You work as a machine learning specialist for a bank.
Your bank management team is concerned about a recent increase in fraudulent transactions.
You need to build a machine learning model to recognize fraudulent transactions in real-time.
The following is a sample of the dataset you are using to train your model: | Transaction ID |Account ID|type|amount |source | … |fraud | |12576477 |37564378|debit |350.00|ATM | … |not_fraud | |39844569 |74897544|credit|756.23|ATM | … |not_fraud | |54986984 |55656753|credit|243.90|ATM | … |undetermined| |34567863 |27564378|debit |1250.00|ATM | … |fraud| You are using the fraudulent feature as your label.
You have decided to use the linear learner built-in algorithm for your model.
Which predictor type should you use for your linear learner?
Click on the arrows to vote for the correct answer
A. B. C. D.Answer: D.
Option A is incorrect.
The binary_classifier predictor type is used when your target feature is binary, either yes or no, 1 or 0, etc.
Your target feature has three potential values.
Therefore it is classified across multiple classes.
Option B is incorrect.
The regressor predictor type is used for regression models where your target feature is a continuous numeric value.

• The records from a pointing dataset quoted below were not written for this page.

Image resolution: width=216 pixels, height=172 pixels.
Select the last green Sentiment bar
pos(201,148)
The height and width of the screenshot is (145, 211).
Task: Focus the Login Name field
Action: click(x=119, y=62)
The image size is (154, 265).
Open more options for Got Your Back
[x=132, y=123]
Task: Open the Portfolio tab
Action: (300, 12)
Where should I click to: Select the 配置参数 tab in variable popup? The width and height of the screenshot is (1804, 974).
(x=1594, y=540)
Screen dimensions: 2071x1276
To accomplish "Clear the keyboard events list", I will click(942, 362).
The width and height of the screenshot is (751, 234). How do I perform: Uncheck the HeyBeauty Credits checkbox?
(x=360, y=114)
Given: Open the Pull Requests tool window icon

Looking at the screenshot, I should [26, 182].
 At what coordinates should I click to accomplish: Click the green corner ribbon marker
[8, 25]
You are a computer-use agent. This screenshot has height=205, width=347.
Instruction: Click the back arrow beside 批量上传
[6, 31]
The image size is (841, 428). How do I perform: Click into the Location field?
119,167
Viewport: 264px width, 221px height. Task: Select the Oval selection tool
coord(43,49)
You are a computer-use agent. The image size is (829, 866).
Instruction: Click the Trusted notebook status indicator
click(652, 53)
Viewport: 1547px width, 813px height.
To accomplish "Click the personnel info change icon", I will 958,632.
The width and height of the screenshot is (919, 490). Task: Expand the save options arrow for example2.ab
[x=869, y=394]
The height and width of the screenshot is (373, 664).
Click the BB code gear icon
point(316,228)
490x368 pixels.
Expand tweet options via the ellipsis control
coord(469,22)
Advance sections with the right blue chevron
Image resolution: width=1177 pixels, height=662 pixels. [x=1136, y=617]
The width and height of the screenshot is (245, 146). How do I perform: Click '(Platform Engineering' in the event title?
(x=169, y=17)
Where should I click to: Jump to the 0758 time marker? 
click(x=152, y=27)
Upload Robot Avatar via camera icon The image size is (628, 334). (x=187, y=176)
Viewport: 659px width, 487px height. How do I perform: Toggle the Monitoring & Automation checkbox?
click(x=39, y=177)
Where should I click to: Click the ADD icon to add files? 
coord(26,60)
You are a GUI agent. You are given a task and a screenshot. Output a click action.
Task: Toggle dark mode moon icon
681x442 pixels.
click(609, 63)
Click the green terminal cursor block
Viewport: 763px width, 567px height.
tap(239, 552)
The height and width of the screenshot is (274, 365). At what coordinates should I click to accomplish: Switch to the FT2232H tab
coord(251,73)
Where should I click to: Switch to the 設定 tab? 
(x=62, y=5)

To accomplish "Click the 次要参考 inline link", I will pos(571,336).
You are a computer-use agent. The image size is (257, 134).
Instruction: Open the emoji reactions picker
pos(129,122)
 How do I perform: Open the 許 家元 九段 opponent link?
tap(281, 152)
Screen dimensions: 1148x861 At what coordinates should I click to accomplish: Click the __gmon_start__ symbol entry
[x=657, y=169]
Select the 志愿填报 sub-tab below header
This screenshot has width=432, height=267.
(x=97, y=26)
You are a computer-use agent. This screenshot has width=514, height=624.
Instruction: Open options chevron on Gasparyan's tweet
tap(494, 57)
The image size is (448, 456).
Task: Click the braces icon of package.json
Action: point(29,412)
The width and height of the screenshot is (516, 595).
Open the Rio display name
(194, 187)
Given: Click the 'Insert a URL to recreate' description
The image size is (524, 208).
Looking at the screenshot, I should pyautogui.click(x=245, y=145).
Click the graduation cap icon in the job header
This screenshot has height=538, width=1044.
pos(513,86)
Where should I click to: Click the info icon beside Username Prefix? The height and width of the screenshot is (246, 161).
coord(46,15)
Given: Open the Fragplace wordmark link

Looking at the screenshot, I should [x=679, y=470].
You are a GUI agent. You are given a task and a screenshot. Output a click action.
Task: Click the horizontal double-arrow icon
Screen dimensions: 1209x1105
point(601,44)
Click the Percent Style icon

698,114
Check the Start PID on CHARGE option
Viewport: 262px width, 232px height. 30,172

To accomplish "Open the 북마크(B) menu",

Your target feature has three potential values.
Therefore it is classified across multiple classes.
Option C is incorrect.
The cross_entropy_loss is an option for the binary_classifier_model_selection_criteria parameter of the linear learner SageMaker algorithm.
This parameter is used when you are using a binary classifier as your predictor type.
Option D is correct.
The multiclass_classifier predictor type is used when your target feature has more than two potential values.
Your target feature has three potential values.
Therefore it is classified across multiple classes.
Reference:
Please see the Amazon SageMaker developer guide titled Linear Learner Algorithm, the Amazon SageMaker read the docs API doc titled LinearLearner, and the Amazon Machine Learning developer guide titled Multiclass Classification.
Based on the given scenario, you are tasked with building a machine learning model to recognize fraudulent transactions in real-time. You have a dataset that contains features such as Transaction ID, Account ID, Type, Amount, Source, and Fraud. You have decided to use the linear learner built-in algorithm for your model.
The linear learner algorithm in Amazon SageMaker is used to solve binary classification and regression problems. It can also be used for multi-class classification by training multiple binary classifiers.
Binary classification is a type of classification problem where there are only two possible outcomes, for example, whether a transaction is fraudulent or not fraudulent. In this case, you should use a binary classifier predictor type for your linear learner. The binary classifier predictor type will predict the probability of a transaction being fraudulent or not fraudulent. The threshold for predicting fraud can be set based on the cost of false negatives (i.e., fraud transactions not being detected) versus the cost of false positives (i.e., non-fraud transactions being flagged as fraud).
Regressors are used for predicting continuous values, such as the amount of a transaction. Cross-entropy loss is a loss function used for optimizing models for classification problems, but it is not a predictor type. Multiclass classifiers are used for problems where there are more than two possible outcomes, but in this case, the problem is a binary classification problem.
In summary, the correct answer is A. binary_classifier.